Assignment ▸ Under this line are the records; write out word for word the part that begins at the line containing "Open the アメリカ合衆国 region dropdown" and ends at the line containing "Given: Click the Authorization", and no more.

Collected data entries:

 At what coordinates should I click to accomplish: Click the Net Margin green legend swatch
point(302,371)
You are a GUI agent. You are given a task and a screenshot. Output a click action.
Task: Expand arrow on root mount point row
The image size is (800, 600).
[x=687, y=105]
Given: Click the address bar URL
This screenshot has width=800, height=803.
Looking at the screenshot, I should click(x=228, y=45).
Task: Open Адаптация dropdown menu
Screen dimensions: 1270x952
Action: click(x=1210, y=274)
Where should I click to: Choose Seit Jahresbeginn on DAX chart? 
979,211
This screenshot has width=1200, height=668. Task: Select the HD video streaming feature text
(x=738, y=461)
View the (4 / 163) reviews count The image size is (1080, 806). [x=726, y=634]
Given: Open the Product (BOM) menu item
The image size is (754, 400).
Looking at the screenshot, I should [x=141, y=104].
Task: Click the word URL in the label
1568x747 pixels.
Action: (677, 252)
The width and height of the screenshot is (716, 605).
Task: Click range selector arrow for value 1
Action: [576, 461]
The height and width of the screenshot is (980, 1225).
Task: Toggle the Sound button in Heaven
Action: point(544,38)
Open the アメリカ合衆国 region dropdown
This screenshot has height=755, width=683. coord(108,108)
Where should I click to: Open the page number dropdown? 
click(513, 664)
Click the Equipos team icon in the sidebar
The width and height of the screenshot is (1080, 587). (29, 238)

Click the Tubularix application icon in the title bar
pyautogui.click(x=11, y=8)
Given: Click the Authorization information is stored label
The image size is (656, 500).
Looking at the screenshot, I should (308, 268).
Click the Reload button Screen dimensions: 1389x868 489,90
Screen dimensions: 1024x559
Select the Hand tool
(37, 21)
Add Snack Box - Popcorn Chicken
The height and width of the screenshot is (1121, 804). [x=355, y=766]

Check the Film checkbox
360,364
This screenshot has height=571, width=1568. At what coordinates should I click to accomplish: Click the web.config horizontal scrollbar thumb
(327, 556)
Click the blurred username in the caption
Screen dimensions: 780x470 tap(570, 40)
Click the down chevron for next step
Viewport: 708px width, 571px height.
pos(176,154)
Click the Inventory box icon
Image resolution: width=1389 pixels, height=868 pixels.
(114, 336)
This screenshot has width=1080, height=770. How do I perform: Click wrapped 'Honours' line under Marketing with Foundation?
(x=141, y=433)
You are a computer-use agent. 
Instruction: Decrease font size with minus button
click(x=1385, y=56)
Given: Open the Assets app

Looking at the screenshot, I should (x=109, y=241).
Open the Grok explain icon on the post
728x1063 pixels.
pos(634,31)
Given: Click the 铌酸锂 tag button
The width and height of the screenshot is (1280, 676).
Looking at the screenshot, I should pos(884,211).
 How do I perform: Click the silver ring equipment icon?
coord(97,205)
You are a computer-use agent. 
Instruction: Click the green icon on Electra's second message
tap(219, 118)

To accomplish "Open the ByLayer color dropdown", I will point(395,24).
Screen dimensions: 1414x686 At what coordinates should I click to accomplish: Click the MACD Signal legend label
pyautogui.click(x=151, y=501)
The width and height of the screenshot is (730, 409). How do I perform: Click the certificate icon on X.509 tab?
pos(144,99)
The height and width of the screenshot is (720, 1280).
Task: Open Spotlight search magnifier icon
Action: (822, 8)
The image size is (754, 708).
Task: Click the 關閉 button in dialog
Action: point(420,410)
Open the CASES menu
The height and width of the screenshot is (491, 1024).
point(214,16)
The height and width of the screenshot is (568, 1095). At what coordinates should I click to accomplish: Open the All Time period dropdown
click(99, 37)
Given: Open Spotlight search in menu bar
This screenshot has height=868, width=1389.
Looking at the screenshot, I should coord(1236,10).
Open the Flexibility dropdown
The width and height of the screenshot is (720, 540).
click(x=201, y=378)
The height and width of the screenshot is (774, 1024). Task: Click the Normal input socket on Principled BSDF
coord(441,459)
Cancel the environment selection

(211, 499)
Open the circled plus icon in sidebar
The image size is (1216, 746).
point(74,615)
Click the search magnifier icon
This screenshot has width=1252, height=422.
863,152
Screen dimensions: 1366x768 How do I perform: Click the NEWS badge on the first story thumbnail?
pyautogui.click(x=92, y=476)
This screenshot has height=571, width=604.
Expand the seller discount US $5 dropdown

Written response ▸
Open the アメリカ合衆国 region dropdown
This screenshot has height=755, width=683. coord(108,108)
Where should I click to: Open the page number dropdown? 
click(513, 664)
Click the Equipos team icon in the sidebar
The width and height of the screenshot is (1080, 587). (29, 238)

Click the Tubularix application icon in the title bar
pyautogui.click(x=11, y=8)
Given: Click the Authorization information is stored label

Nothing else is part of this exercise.